Hack attack a global threat
Unprecedented ‘ransomware’ attack seeks cash for data
LONDON — A global “ransomware” attack, unprecedented in scale, had technicians scrambling to restore Britain’s crippled hospital network Saturday and secure the computers that run factories, banks, government agencies and transport systems in many other nations.
The worldwide cyberextortion attack is so unprecedented, in fact, that Microsoft quickly changed its policy, announcing security fixes available for free for the older Windows systems still used by millions of individuals and smaller businesses.
After an emergency government meeting Saturday in London, Britain’s home secretary said one in five of 248 National Health Service groups had been hit. The onslaught forced hospitals to cancel or delay treatments for thousands of patients, even some with serious aliments like cancer.

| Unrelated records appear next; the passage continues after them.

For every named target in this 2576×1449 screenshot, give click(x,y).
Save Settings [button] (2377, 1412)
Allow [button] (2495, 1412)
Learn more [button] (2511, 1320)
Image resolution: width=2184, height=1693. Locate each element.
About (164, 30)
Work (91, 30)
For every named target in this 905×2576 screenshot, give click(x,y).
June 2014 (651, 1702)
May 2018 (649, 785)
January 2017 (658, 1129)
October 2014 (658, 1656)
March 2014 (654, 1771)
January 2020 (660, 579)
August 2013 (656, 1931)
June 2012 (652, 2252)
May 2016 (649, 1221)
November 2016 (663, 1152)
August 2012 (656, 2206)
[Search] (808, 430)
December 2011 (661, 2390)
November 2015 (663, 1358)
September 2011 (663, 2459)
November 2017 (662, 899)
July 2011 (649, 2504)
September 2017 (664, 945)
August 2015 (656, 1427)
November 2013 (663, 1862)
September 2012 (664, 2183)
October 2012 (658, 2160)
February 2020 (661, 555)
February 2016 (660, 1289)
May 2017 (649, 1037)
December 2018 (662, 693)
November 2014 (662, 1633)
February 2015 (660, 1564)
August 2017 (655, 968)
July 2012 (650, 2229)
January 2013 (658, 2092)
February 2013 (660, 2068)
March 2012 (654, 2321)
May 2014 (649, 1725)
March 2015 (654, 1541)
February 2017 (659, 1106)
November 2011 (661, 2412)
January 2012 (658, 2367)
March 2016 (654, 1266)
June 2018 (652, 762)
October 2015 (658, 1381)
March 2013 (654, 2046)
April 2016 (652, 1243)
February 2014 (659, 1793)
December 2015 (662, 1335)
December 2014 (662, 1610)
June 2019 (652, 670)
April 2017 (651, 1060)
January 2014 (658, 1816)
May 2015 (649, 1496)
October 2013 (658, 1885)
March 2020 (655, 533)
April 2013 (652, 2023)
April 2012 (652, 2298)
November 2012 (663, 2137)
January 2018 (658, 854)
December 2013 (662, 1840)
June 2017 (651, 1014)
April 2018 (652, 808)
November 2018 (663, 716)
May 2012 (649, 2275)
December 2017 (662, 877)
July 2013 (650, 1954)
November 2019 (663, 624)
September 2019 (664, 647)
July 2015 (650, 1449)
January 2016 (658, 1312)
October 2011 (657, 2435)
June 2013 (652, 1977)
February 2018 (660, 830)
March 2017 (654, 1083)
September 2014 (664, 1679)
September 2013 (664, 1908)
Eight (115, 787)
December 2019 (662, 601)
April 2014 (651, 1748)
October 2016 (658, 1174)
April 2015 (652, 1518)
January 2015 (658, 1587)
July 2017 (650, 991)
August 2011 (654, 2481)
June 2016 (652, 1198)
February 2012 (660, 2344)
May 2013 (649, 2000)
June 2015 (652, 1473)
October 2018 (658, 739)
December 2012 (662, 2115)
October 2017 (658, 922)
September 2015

Who perpetrated this wave of attacks remains unknown. Two security firms — Kaspersky Lab and Avast — said they identified the malicious software in more than 70 countries. Both said Russia was hit hardest.
And all this may be just a taste of what’s coming, a leading cyber security expert warned.
Computer users worldwide — and everyone else who depends on them — should assume that the next big “ransomware” attack has already been launched, and just hasn’t manifested itself yet, said Ori Eisen, who founded the Trusona cybersecurity firm in Scottsdale, Ariz.
The attack held hospitals and other entities hostage by freezing computers, encrypting data and demanding money through online bitcoin payments. But it appears to be “low-level” stuff, Eisen said Saturday, given the amount of ransom demanded — $300 at first, rising to $600 before it destroys files hours later.
He said the same thing could be done to crucial infrastructure, like nuclear power plants, dams or railway systems.
“Today, it happened to 10,000 computers,” Eisen said. “There’s no barrier to do it tomorrow to 100 million computers.”
The ransomware appeared to exploit a vulnerability in Microsoft Windows that was purportedly identified by the U.S. National Security Agency for its own intelligence-gathering purposes. The NSA tools were stolen by hackers and dumped on the internet.
A young cybersecurity researcher has been credited with helping to halt the ransomware’s spread by accidentally activating a so-called “kill switch” in the malicious software.
The 22-year-old Britain-based researcher, identified online only as MalwareTech, explained Saturday how he inadvertently discovered Friday that the software’s spread could be stopped by registering a garbled domain name. His $11 purchase of the name may have saved governments and companies around the world millions, slowing its spread before U.S.-based computers were more widely infected.